Blood donation and the dead

Can blood from dead people be sent to a blood bank, or is it pretty much unusable once the heart stops pumping?

Well, you can’t exactly ask the dead guy if he had sex with a man even once since 1977.

It’s hard to get blood from dead things. I tried once in a lab and nothing came out.

Mortuary workers don’t seem to have any problem pumping the blood out of corpses.

I realize that you can’t get a full medical and sexual history on a dead body. I also realize there’s plenty of tests that can be run on blood to determine if it’s usable.

I also realize that once the heart starts pumping, you can’t rely on the circular system to pump it anywhere. But I also know that when you die your blood doesn’t just go to wherever your soul might go. You still remain a sack of skin full of blood.

So what of all that blood? Can it be sucked out of the body, tested, and used in a blood bank? Or is it not cost-effective or not usable as blood?

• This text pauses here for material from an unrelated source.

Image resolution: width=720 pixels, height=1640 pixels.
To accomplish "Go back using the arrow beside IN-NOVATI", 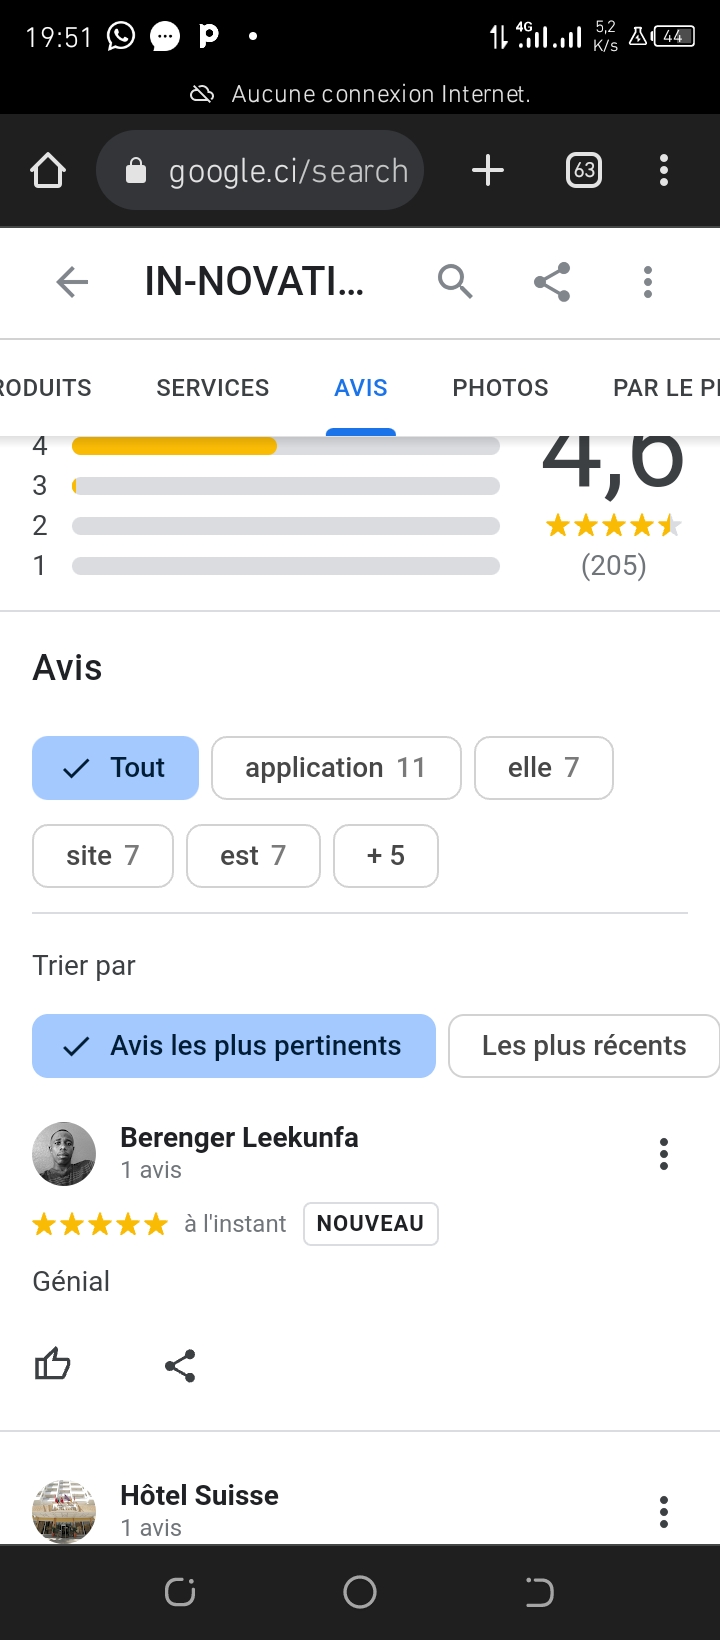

It congeals and separates into blobs in the vessels (and heart), among other things. Some of it may leak out of the capillaries and into the tissues. It does something similar to “pool and gather” on dependent organs. Grossly, simplified, these things happen to blood of dead animals. Microscopically, chemically, I’m sure more things happen (I’m not really right now in the mood to go searching in my books about it).